▶ _TEXTE PRÉSENTÉ_:
• • • • • • •
ActualitĂ©s : Caution de washington à Bouteflika
Un quiproquo qui ajoute au soupçon


Intervenant simultanément avec celle de l’émir du Qatar, invité, lui, par le Président Bouteflika, la visite de deux jours en Algérie du secrétaire d’Etat américain John Kerry aura été la plus scrutée par les observateurs. Et pour cause : le moment politique crucial où elle se produit n’est pas pour la placer au-dessus du soupçon quant à cette caution que le pays de l’Oncle Sam voudrait apporter au processus électoral. Au final, Kerry repart laissant derrière lui un immense quiproquo.

Sofiane Aït Iflis Alger (Le Soir)
Le chef de la diplomatie américaine savait qu’il lui fallait beaucoup d’ingéniosité pour ne pas apparaître dans la stature de l’émissaire venu distribuer les bons points au pouvoir en place en Algérie, qui travaille de surcroît à se prolonger à travers la reconduction du Président en exercice. Il ne lui fallait surtout pas se rendre à quelques déclarations qui s’éloigneraient de la neutralité qui devait être requise en pareille conjoncture politique. Difficile exercice, lorsque l’on sait que son moindre propos allait être analysé à travers toutes ses acceptions possibles. D’ailleurs, le quiproquo est vite né dès qu’il a évoqué l’élection présidentielle.
L’agence APS, qui rapportait le propos de Kerry lors de la réunion du dialogue stratégique algéro-américain, diffusait une traduction qui donnait les Américains comme fervents supporters du processus électoral en cours. «Nous nous réjouissons de voir le processus de l’élection présidentielle se dérouler dans la transparence. L’Algérie est un pays qui veille à l’épanouissement de son peuple et de sa société civile», transcrivait l’APS qui a dit avoir repris telle quelle la traduction faite du propos de Kerry.
Stupéfaction chez nombre d’observateurs politiques qui ne s’attendaient certainement pas à l’expression d’un tel franche soutien au pouvoir algérien, et partant, au Président Bouteflika, candidat à sa propre succession à la magistrature suprême. Cependant, un surf sur le net et un clic sur le site du département d’Etat américain, qui a publié la déclaration en anglais de John Kerry, laissaient douter de la qualité de la traduction.
• • • • • • •
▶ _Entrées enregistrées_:
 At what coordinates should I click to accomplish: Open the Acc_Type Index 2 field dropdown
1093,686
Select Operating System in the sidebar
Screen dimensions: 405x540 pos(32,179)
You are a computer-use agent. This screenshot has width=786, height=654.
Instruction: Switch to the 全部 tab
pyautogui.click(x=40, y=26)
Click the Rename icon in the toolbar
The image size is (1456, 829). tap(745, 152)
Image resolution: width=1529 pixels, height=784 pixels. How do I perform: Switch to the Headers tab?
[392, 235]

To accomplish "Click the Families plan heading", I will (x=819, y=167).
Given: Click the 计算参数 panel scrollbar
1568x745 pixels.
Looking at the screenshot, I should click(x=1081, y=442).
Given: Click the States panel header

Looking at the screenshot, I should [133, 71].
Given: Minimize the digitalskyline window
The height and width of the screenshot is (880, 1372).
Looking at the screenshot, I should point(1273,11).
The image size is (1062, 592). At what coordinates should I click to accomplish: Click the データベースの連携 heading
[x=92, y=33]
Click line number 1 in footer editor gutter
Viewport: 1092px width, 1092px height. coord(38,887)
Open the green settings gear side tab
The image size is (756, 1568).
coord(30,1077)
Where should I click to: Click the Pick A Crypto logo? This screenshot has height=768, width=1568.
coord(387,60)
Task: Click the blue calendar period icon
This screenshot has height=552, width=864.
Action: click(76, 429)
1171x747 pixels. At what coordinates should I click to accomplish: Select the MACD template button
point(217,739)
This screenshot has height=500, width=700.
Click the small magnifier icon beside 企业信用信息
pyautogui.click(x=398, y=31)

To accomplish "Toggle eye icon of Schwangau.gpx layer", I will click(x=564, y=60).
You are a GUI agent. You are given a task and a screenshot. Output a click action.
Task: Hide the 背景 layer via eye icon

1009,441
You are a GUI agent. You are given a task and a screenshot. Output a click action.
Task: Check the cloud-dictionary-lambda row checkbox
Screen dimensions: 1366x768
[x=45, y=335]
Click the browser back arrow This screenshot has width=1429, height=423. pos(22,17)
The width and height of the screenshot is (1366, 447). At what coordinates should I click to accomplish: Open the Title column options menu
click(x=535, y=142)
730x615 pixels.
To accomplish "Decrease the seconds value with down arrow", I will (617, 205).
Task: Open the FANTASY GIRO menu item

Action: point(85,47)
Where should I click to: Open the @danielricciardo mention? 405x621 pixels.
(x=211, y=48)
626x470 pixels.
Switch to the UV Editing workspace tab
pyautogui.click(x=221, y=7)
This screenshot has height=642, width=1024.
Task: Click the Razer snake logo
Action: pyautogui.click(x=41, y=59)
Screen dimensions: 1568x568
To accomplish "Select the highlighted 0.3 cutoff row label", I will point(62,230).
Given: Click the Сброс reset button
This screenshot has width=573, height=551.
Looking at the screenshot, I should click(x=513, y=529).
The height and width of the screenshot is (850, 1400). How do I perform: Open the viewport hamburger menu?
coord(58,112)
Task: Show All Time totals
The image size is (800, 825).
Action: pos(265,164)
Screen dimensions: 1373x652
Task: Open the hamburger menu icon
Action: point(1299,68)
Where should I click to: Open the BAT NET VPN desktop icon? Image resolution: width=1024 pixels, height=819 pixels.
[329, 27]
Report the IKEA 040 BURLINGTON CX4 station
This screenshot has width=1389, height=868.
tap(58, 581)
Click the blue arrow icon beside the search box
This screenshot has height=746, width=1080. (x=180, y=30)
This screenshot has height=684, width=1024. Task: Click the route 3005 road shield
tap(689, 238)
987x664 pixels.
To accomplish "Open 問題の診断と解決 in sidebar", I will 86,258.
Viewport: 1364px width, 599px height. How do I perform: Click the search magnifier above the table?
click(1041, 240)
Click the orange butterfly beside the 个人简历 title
• • • • • • •
▶ _TRAVAIL DEMANDÉ_:
**1)** Répondez brièvement à partir de l'article sur la visite de John Kerry en Algérie.
(a) Par qui l'émir du Qatar a-t-il été invité ?
(b) Combien de jours a duré la visite de John Kerry en Algérie ?
(c) Quelle agence a diffusé la traduction du propos de Kerry ?
**2)** Poursuivez l'article sur la visite de John Kerry en Algérie après sa dernière phrase affichée.

▶ _RÉPONSES_:
**1)**
(a) Par le Président Bouteflika.
(b) Deux jours.
(c) L'agence APS.

**2)**
Selon l’AFP, il aurait fallu traduire comme ceci : «Nous attendons des élections transparentes et conformes aux standards internationaux. Les Etats-Unis travailleront avec le président que le peuple algérien choisira pour dessiner l’avenir que l’Algérie et ses voisins méritent. Un avenir où les citoyens peuvent exercer librement leurs droits civiques, politiques et humains.» Ce qui est nettement différent de la réjouissance prêtée à Kerry, suite à l’inexacte translation de l’un de ses deux traducteurs.
Le secrétaire d’Etat américain s’est d’ailleurs astreint, lors de sa conférence de presse conjointe avec son homologue algérien, Ramtane Lamamra, à cette lucidité diplomatique qui exige de la neutralité par rapport à une élection organisée par un pays tiers. John Kerry a dit espérer des élections transparentes et conformes aux standards internationaux.

Bouteflika fait l’effort et pose debout
Quoi qu’ait fait John Kerry, il n’aurait pas pu empêcher Bouteflika de vouloir tirer plus grand profit électoral de l’audience qu’il lui a accordée jeudi. Le chef de l’Etat, dont la dernière apparition télévisée en compagnie d’Ahmed Gaïd Salah a laissé une mauvaise impression chez le citoyen, avait, recevant son hôte américain, l’opportunité de requinquer son image. Aussi le casting a été nettement amélioré : il se met debout pour accueillir Kerry et parle plus longuement, même si ce n’est pas d’une voix qui porte. «Nous voulons de la technologie et du renseignement», pouvait-on l’entendre dire au diplomate américain dans la séquence diffusée dans le 20 heures.
A Bouteflika qui l’invitait à programmer une visite plus longue la prochaine fois,
John Kerry répondait en français par «je reviens». C’est la première fois depuis son AVC du 27 avril 2013 que Bouteflika est apparu à la télévision en position debout et qu’il consent à un autre effort, celui de parler longuement.
Ce nouveau casting, soigné par la présence de John Kerry, a la prétention électoraliste, en ce qu’il poursuit d’effacer, du moins faire oublier les propos certifiés de Belkhadem, son ministre conseiller, qui attestait il n’y a pas longtemps que Bouteflika ne pouvait marcher et qu’il connaissait des moments d’aphasie. Une attestation qui n’était pas pour aider sa campagne électorale. Jeudi, donc, il a travaillé à relooker son image.

Conduite diplomatique dictée par les affaires
Le chef de la diplomatie américaine, qui a fait escale à Alger, dans le cadre de sa tournée régionale, n’était pas venu juste pour «aider» Bouteflika à se mettre debout. Essentiellement, il est venu conclure des affaires, à travers la signature de protocoles de coopération bilatérale dans les différents domaines.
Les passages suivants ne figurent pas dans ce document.